> _THE RECORDS_
- Opening Delimiter -

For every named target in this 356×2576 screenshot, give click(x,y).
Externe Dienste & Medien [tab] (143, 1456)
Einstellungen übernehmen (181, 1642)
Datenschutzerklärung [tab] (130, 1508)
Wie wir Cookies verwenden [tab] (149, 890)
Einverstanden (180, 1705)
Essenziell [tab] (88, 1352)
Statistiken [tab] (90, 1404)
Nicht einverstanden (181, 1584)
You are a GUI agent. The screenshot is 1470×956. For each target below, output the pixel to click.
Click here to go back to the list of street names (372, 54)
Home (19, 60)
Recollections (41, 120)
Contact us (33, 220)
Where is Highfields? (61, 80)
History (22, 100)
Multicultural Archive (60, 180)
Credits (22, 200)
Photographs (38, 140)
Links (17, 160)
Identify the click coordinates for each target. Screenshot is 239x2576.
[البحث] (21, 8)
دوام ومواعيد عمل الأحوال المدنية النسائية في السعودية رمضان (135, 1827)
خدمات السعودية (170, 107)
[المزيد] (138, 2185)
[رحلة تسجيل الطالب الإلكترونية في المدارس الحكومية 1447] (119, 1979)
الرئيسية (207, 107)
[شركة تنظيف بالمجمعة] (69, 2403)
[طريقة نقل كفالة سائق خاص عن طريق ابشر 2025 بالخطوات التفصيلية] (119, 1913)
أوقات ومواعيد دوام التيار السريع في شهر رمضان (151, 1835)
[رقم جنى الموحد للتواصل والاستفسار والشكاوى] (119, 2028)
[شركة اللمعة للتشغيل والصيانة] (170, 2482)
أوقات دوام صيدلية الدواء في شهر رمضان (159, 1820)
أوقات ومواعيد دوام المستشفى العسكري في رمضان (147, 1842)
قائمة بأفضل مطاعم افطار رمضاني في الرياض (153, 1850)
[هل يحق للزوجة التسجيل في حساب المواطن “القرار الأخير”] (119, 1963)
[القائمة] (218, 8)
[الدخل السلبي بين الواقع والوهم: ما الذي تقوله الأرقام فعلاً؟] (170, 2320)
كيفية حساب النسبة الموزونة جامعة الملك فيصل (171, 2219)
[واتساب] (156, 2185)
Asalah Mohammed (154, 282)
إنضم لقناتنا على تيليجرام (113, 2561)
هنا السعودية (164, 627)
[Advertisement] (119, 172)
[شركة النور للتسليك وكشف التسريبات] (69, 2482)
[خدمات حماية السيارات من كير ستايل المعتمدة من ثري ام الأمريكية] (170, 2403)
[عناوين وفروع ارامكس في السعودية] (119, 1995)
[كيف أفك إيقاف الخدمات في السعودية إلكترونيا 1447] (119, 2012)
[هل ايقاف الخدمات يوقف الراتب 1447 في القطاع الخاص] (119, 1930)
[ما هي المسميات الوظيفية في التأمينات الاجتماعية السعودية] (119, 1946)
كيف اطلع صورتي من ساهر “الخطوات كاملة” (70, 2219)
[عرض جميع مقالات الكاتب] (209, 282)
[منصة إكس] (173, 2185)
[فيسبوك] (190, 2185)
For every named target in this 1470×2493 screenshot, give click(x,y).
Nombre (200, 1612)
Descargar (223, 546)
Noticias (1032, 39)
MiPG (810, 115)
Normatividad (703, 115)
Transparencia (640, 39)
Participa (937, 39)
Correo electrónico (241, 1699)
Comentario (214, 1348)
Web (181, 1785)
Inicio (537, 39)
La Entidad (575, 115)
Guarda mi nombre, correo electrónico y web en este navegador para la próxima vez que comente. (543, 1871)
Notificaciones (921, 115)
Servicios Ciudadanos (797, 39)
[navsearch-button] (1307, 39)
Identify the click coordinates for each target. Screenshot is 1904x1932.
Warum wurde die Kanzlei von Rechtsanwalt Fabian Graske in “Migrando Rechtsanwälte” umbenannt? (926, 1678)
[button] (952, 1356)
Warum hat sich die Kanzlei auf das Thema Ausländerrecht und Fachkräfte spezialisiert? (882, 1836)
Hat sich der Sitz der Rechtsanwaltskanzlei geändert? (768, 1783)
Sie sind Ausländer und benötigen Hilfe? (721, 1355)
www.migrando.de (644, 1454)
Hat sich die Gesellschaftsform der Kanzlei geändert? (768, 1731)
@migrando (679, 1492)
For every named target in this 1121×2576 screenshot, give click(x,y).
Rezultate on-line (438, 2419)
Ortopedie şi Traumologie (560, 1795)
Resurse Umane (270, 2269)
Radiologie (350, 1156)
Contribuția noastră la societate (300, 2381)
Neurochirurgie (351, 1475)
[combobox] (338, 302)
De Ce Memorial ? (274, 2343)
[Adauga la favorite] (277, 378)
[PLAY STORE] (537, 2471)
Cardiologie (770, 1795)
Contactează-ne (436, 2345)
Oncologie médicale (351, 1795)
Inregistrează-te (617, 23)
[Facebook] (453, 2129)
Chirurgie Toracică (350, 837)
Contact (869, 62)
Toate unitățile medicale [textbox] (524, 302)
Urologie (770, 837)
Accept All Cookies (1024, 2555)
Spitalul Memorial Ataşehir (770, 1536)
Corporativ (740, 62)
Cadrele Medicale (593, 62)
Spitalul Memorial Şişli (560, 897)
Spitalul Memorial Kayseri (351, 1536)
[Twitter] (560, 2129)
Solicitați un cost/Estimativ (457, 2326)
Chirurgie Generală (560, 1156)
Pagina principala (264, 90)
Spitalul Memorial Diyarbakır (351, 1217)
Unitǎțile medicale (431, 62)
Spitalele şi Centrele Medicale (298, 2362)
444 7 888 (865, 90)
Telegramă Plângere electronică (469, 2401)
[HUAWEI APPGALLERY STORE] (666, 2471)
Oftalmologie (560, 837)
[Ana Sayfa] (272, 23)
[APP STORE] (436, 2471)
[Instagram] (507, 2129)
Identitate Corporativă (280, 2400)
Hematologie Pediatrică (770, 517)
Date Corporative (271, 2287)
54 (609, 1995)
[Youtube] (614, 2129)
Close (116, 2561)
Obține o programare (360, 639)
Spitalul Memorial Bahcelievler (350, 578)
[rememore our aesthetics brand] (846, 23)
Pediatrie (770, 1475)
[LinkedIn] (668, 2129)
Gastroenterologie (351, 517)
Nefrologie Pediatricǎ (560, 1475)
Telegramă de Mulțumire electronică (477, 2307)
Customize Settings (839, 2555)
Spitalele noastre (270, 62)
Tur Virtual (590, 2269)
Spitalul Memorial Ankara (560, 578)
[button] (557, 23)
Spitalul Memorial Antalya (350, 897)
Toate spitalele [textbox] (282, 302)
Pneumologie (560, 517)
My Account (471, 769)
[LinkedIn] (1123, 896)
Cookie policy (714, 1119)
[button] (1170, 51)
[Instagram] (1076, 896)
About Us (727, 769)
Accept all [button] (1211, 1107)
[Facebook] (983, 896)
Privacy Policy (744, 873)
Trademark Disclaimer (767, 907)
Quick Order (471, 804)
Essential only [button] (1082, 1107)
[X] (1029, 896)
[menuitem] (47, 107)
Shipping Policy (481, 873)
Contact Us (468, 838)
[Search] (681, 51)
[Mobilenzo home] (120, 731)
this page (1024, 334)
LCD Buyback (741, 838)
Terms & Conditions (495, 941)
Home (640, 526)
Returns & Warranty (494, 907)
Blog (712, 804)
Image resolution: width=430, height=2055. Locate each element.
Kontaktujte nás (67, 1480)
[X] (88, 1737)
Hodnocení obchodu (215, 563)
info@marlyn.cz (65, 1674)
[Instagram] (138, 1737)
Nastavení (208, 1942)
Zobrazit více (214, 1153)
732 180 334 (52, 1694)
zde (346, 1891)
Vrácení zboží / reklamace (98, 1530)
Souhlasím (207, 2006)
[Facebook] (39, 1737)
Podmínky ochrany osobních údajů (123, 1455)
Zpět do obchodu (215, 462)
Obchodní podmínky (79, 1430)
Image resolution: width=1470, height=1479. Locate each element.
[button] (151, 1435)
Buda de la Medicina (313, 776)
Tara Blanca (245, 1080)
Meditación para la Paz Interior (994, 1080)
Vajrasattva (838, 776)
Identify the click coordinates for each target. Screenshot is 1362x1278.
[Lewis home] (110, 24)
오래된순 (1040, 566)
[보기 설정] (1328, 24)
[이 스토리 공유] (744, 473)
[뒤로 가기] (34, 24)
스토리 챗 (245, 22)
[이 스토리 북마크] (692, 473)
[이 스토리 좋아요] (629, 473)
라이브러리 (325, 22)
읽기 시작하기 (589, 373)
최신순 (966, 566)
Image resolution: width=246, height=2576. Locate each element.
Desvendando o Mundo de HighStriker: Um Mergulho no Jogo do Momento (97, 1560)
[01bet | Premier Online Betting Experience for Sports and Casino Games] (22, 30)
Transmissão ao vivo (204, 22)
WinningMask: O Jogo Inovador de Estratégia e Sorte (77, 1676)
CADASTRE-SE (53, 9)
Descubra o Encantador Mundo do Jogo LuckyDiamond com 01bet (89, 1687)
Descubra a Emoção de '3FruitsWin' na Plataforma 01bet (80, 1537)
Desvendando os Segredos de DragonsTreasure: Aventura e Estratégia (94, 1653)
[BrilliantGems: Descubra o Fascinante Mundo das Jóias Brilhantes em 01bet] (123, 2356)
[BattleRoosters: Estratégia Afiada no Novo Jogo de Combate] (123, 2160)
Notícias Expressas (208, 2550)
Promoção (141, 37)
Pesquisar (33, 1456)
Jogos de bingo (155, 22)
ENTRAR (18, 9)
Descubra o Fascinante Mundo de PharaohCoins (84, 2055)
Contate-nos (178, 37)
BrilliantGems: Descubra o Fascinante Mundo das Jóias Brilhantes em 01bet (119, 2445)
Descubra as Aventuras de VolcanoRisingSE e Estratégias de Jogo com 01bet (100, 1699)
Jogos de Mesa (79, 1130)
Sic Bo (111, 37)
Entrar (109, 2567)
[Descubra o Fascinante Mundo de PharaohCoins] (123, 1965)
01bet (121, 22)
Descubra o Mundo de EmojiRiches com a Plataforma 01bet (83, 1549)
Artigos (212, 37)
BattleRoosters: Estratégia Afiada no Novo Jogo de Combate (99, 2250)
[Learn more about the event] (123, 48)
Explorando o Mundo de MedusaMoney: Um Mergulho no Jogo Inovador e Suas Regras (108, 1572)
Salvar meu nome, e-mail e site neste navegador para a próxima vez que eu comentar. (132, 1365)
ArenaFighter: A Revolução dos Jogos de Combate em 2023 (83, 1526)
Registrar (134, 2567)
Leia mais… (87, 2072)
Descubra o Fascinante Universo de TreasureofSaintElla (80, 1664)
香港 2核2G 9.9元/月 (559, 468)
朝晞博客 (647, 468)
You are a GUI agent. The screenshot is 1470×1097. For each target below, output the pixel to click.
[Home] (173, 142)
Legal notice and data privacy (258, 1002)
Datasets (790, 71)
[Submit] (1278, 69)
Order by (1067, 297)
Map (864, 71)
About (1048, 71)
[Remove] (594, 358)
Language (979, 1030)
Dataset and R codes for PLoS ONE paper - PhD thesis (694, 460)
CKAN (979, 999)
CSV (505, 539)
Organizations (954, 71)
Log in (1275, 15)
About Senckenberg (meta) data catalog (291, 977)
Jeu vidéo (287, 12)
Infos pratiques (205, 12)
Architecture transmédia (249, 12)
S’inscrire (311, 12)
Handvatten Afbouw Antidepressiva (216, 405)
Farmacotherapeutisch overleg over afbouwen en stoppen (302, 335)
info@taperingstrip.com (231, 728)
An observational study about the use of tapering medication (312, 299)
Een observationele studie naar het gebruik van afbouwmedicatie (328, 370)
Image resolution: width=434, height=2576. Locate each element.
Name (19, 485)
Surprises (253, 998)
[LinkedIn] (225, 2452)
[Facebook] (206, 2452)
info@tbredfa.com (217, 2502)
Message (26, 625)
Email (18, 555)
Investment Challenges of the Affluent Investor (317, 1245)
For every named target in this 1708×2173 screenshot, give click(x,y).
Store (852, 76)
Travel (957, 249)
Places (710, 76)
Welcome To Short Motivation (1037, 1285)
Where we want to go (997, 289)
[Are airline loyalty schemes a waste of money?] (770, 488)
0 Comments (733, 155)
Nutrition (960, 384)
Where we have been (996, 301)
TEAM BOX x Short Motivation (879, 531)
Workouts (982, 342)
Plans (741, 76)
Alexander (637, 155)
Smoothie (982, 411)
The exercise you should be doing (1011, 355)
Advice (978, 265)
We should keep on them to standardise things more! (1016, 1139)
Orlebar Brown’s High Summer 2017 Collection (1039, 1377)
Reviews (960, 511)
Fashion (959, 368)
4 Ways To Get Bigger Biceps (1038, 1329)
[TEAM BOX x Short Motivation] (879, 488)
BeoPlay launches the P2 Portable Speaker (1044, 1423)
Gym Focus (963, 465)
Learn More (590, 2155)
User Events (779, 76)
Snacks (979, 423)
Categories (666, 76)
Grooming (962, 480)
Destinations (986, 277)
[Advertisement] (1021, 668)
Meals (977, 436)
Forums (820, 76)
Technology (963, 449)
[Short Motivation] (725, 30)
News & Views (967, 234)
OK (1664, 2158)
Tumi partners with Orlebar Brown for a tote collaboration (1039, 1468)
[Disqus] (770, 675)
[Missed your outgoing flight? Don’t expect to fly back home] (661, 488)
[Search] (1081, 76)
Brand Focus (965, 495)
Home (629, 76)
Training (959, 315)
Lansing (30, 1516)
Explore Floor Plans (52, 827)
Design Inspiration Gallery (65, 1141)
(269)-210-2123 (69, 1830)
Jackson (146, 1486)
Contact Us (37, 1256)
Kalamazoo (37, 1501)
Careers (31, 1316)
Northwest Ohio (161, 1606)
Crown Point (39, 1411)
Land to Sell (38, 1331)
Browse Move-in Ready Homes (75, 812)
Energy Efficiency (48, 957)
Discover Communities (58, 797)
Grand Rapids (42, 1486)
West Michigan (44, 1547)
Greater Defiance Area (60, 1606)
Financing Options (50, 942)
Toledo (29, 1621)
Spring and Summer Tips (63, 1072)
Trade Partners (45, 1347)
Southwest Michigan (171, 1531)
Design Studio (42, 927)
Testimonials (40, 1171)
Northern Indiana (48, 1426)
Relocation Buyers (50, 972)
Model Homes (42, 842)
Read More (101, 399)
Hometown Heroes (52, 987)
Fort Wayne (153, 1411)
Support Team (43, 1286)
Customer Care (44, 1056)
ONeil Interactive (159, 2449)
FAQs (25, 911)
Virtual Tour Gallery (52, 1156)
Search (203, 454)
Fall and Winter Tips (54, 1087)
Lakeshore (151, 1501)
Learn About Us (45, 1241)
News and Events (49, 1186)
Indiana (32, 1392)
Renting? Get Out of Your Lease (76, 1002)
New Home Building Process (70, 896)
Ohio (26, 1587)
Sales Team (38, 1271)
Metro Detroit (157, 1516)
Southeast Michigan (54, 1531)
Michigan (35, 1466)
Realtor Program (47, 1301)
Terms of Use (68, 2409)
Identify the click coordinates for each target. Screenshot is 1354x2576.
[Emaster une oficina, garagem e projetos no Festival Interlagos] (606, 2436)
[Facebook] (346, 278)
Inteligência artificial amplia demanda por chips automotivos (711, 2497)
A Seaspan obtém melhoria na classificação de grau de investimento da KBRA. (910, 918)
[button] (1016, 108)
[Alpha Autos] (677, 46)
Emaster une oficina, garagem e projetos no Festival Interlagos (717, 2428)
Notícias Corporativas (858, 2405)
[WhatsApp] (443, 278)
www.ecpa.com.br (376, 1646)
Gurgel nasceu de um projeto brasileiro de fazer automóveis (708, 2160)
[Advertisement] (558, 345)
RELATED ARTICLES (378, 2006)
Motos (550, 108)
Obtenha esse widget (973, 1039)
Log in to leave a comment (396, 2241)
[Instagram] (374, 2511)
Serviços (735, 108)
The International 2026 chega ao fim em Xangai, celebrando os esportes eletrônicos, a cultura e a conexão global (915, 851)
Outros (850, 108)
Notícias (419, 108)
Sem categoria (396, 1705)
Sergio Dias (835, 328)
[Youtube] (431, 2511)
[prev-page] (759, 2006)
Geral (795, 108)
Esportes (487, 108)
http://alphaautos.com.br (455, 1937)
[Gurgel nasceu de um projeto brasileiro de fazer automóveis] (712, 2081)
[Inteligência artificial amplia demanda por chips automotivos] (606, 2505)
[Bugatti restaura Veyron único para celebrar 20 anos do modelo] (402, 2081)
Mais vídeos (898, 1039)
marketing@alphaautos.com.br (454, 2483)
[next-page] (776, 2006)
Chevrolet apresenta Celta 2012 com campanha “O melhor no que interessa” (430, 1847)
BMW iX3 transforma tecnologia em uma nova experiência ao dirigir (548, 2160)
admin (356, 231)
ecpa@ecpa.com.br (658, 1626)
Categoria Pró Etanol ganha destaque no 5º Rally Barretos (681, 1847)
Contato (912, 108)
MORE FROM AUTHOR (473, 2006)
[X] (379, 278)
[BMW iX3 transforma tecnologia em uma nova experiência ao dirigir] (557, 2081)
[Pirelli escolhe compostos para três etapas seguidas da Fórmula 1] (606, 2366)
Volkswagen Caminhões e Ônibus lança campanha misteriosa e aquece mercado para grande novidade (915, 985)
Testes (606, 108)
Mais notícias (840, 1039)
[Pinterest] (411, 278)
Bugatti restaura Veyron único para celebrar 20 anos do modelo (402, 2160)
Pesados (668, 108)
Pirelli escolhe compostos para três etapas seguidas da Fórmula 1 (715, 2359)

- Closing Delimiter -

> _PROBLEM TO WORK ON_
What is asked for is an exact copy of the lines above from the one containing "01bet (121, 22)" through the one containing "朝晞博客 (647, 468)", and only those.

> _REPLY_
01bet (121, 22)
Descubra o Mundo de EmojiRiches com a Plataforma 01bet (83, 1549)
Artigos (212, 37)
BattleRoosters: Estratégia Afiada no Novo Jogo de Combate (99, 2250)
[Learn more about the event] (123, 48)
Explorando o Mundo de MedusaMoney: Um Mergulho no Jogo Inovador e Suas Regras (108, 1572)
Salvar meu nome, e-mail e site neste navegador para a próxima vez que eu comentar. (132, 1365)
ArenaFighter: A Revolução dos Jogos de Combate em 2023 (83, 1526)
Registrar (134, 2567)
Leia mais… (87, 2072)
Descubra o Fascinante Universo de TreasureofSaintElla (80, 1664)
香港 2核2G 9.9元/月 (559, 468)
朝晞博客 (647, 468)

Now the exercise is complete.